Part of the memory loss happened when I decided to have a Waiting to Exhale moment a la Bernadine Harris-style (character played by Angela Bassett) when I took my bar-b-que grill & torched every picture we took together & gifts he gave me throughout our entire relationship even when the many times we broke up. I did manage to save two pictures we took with our daughter so that she can have it when she gets older. At least she can see that there’s proof that we did have some good times together. I don’t know what a difference it would have made had I kept everything. I do know it felt damn good at that time dousing it with lighters fluid saying to myself, “Burn baby, burn.”
I’ve never taken the time to really listen to Sade’s music as I should. Of course the title of this song caught my eye. I use to think how a “Crazy” Baby Mama like myself fell so out love with my child’s father to the point where there are days I hate him. I can’t allow this emotion of hatred consume any part of my mind or body anymore. It’s cancerous and I need chemo to get rid of it all. I use to think just a little hate wasn’t all that bad but having a little cancer for anyone is bad.
Part of my journey to heal is to share my experiences with our readers and someday with my daughter. I want to be able to share the good times her father and I had. I’m glad that she can remember some of the good times we shared like her first trip to Disney World. At times, I do talk to her about it so she can know that I’m not bitter.
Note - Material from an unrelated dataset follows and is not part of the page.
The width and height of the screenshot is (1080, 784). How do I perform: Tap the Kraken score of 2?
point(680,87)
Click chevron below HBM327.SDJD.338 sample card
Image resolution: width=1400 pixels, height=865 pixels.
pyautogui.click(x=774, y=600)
Last year, I took her to one of our favorite restaurants and when I told her we use to love eating there her face just lit up. It was taking a negative experience and turning it into something positive. Now, whenever I pass this restaurant I can remember the good times I had with our daughter. I know somewhere in my heart I can forgive him. In the past, I would have never gone back to that restaurant because I was so angry at him for hurting me. I can’t change the past but I can change my attitude towards him for the future.
So, to all those “Crazy” Baby Mamas out there that are “Crazy” about their child(ren), take a moment to share those good times with your child. You never know how it will make you feel until you try. Dig deep! Go there and come out a champion. Your mind, body, and spirit will thank you later. Love Yourself!